------ Excerpted records ------

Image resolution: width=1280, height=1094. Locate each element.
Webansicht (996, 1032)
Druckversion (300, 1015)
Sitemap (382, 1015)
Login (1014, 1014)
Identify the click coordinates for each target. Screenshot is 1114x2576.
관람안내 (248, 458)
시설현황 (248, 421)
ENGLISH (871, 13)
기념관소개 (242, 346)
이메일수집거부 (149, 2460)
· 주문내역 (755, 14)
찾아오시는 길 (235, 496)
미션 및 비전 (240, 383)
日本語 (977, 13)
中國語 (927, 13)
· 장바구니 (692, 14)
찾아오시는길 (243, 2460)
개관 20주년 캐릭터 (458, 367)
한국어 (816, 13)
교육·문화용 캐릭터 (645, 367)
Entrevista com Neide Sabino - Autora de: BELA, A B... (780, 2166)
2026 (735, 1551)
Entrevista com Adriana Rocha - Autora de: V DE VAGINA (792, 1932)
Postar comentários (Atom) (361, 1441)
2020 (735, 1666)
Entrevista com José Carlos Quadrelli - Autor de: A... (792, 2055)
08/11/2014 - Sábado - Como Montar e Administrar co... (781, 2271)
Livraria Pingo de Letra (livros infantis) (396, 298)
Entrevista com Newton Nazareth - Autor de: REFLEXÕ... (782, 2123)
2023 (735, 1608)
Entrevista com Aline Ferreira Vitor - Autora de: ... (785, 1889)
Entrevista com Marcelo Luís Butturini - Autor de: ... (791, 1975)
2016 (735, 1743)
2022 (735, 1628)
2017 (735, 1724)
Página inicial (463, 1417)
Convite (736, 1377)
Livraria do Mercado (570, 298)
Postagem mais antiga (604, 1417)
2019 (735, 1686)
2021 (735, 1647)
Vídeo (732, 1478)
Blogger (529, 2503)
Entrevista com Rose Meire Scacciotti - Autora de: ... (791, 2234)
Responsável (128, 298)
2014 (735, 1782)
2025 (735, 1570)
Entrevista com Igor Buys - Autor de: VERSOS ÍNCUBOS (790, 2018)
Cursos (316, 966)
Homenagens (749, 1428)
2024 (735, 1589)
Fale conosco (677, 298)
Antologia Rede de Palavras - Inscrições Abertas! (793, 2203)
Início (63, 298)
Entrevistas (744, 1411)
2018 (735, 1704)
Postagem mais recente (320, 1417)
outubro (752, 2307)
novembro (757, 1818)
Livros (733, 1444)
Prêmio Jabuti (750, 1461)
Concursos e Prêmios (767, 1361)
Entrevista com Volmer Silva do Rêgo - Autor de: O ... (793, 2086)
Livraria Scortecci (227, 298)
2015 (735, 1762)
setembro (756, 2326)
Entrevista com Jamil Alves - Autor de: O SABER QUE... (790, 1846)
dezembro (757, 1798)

------

▸ **Stated problem**:
Repeat every entry above word for word, leaving nothing out and changing nothing.

▸ **Complete response**:
Image resolution: width=1280, height=1094. Locate each element.
Webansicht (996, 1032)
Druckversion (300, 1015)
Sitemap (382, 1015)
Login (1014, 1014)
Identify the click coordinates for each target. Screenshot is 1114x2576.
관람안내 (248, 458)
시설현황 (248, 421)
ENGLISH (871, 13)
기념관소개 (242, 346)
이메일수집거부 (149, 2460)
· 주문내역 (755, 14)
찾아오시는 길 (235, 496)
미션 및 비전 (240, 383)
日本語 (977, 13)
中國語 (927, 13)
· 장바구니 (692, 14)
찾아오시는길 (243, 2460)
개관 20주년 캐릭터 (458, 367)
한국어 (816, 13)
교육·문화용 캐릭터 (645, 367)
Entrevista com Neide Sabino - Autora de: BELA, A B... (780, 2166)
2026 (735, 1551)
Entrevista com Adriana Rocha - Autora de: V DE VAGINA (792, 1932)
Postar comentários (Atom) (361, 1441)
2020 (735, 1666)
Entrevista com José Carlos Quadrelli - Autor de: A... (792, 2055)
08/11/2014 - Sábado - Como Montar e Administrar co... (781, 2271)
Livraria Pingo de Letra (livros infantis) (396, 298)
Entrevista com Newton Nazareth - Autor de: REFLEXÕ... (782, 2123)
2023 (735, 1608)
Entrevista com Aline Ferreira Vitor - Autora de: ... (785, 1889)
Entrevista com Marcelo Luís Butturini - Autor de: ... (791, 1975)
2016 (735, 1743)
2022 (735, 1628)
2017 (735, 1724)
Página inicial (463, 1417)
Convite (736, 1377)
Livraria do Mercado (570, 298)
Postagem mais antiga (604, 1417)
2019 (735, 1686)
2021 (735, 1647)
Vídeo (732, 1478)
Blogger (529, 2503)
Entrevista com Rose Meire Scacciotti - Autora de: ... (791, 2234)
Responsável (128, 298)
2014 (735, 1782)
2025 (735, 1570)
Entrevista com Igor Buys - Autor de: VERSOS ÍNCUBOS (790, 2018)
Cursos (316, 966)
Homenagens (749, 1428)
2024 (735, 1589)
Fale conosco (677, 298)
Antologia Rede de Palavras - Inscrições Abertas! (793, 2203)
Início (63, 298)
Entrevistas (744, 1411)
2018 (735, 1704)
Postagem mais recente (320, 1417)
outubro (752, 2307)
novembro (757, 1818)
Livros (733, 1444)
Prêmio Jabuti (750, 1461)
Concursos e Prêmios (767, 1361)
Entrevista com Volmer Silva do Rêgo - Autor de: O ... (793, 2086)
Livraria Scortecci (227, 298)
2015 (735, 1762)
setembro (756, 2326)
Entrevista com Jamil Alves - Autor de: O SABER QUE... (790, 1846)
dezembro (757, 1798)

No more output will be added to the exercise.